As many of you know, I own a domain name. As of late, someone has decided to spoof a return address for their mass-mail / spam from my domain name. It’s a single name, and… Well, I’m wondering if there’s anything I can do about it? At the moment, I’m getting upwards of 500 emails a day (luckilly, directly into the ‘delete’ box) that say, “Hey, we can’t deliver your spam, thanks.” They’re not sending from my server; they’ve just taken a name that -would- be from my domain, and sending it out. Anyone know if there’s a way to stop this from continuing? The last thing I want is for people to think somehow I gave an email addy off my domain to a spammer.
The same thing is happening to me. It stinks, doesn’t it?
As near as I can tell, jjimm is pretty much right. We’re screwed. When I contacted my hosting service, I was given this link. You may be interested in reading what they had to say.
After about ten days my spam bounces are finally slowing down. I hope the same happens for you soon.
I have a personal domain name and also a domain I have registered for a local non-profit organization. I have the same problem with both domain names. Just to confirm what everyone else has said, there’s not much you can do.
However: check with your hosting company or in your e-mail settings to see if you can send to the bit bucket any e-mails that go to a “non-registered” e-mail address. e.g. on my site x.org I have defined e-mail addresses name1@x.org name2@x.org name3@x.org
In the “e-mail manager” page at my host site, there is an option that says:
This is how e-mail not handled by any other Mailbox or Recipe will delivered. : (choose action)
and one of the options is “Discard e-mail”
If most of the “from” addresses are “fake”, that might help you get rid of some of the reply messages you get saying, for example, “I am out of the office today” or “This message was undeliverable”
Hold on a second, I see that your e-mails are already going directly to the delete box. Your next best option is to track down the spammer and convince him to cease this obnoxious practice, persuading him with convincing moral arguments that his behaviour is wrong and should be stopped immediately.

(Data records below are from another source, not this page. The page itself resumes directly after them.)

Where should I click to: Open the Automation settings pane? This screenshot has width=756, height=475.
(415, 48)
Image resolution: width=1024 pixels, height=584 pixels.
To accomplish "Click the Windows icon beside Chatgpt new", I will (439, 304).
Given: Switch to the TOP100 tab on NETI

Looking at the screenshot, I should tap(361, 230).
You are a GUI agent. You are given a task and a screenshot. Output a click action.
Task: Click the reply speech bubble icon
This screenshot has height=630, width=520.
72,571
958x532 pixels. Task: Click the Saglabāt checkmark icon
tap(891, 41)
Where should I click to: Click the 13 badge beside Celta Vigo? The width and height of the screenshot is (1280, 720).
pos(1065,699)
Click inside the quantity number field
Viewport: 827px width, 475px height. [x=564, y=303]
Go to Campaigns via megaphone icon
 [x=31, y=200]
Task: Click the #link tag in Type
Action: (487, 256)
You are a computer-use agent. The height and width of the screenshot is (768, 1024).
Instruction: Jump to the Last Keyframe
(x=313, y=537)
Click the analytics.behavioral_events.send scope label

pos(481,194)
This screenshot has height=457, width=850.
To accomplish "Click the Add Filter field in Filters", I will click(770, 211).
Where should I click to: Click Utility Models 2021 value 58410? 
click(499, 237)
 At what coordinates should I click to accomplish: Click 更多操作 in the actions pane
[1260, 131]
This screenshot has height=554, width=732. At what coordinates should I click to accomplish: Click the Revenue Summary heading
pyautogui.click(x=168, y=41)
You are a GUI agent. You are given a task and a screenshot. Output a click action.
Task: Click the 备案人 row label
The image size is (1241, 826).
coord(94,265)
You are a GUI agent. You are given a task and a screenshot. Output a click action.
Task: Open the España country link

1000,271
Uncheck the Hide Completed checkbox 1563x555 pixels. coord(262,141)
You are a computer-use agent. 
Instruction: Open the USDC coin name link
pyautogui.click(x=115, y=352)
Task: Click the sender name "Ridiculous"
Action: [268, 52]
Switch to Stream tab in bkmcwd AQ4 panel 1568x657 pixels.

I had that happen for one of my domain names. I created an email box for the fake user name and gave about 2k of space. The first email that came in filled it up.
Learning the technical details of how email works is on my list of things I really must do. Unfortunately, it’s a very very long list. So excuse my ignorance. If you can spoof the return address, why would you spoof a real domain. I know spammers are complete arseholes, but I think it improbable that they’d use a real domain just to give **Arrmatey ** the shits (although you never know). What advantage does it give the spammer to use a real domain as the spoof return address?
Unfortunately, the spam-in-question (I’ve now actually read some of it) is all of the nature of, “Hey! I know we just met! Invest in this stock!”. No links, no HTML of any sort, so there’s nothing (apparently) for me to trace back… Or is there? Anyone more knowledgable than me have any ideas on how I can at least find the culprit on this one?
In my case, they spoof an email address that I no longer actively (although I minitor it sometimes). I have arranged it so that most mail from mail handlers to that address get deleted. But some have odd names and slip through. One threatened to send my address to some blacklist site. Can they really do that? Could I sue? I don’t care since I never use it to send mail anyway, but I am curious.